▶ **YOUR OBJECTIVE**: In the listing below, count the lines with "will" and report only the figure.

** EXERCISE MATERIAL follows **

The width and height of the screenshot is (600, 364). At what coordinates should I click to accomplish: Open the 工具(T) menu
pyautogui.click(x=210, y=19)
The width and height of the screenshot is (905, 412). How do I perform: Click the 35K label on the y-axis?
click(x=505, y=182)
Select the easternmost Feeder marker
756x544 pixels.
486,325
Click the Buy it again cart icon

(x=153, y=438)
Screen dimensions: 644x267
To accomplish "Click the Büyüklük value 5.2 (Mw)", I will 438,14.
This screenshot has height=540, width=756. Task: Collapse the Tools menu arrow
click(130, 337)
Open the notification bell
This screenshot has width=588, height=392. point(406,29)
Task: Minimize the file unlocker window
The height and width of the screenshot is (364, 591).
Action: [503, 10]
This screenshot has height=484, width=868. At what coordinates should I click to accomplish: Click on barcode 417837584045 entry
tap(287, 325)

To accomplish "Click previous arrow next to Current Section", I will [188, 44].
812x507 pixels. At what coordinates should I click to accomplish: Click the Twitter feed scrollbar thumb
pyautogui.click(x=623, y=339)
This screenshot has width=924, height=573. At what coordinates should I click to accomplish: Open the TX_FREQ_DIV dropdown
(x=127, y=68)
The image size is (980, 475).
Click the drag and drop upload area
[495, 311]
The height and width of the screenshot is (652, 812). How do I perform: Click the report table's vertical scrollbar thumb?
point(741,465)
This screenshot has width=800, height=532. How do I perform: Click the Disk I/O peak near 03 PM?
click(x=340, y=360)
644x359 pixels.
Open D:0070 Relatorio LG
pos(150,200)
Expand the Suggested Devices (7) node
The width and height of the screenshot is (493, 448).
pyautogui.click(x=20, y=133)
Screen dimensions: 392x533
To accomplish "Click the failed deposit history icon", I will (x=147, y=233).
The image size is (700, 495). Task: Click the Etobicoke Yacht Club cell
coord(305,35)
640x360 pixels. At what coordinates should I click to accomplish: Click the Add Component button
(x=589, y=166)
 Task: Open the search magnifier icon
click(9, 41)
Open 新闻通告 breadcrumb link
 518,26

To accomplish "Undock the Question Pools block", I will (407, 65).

** End of EXERCISE MATERIAL **

▶ **EXERCISE RESPONSE**: 4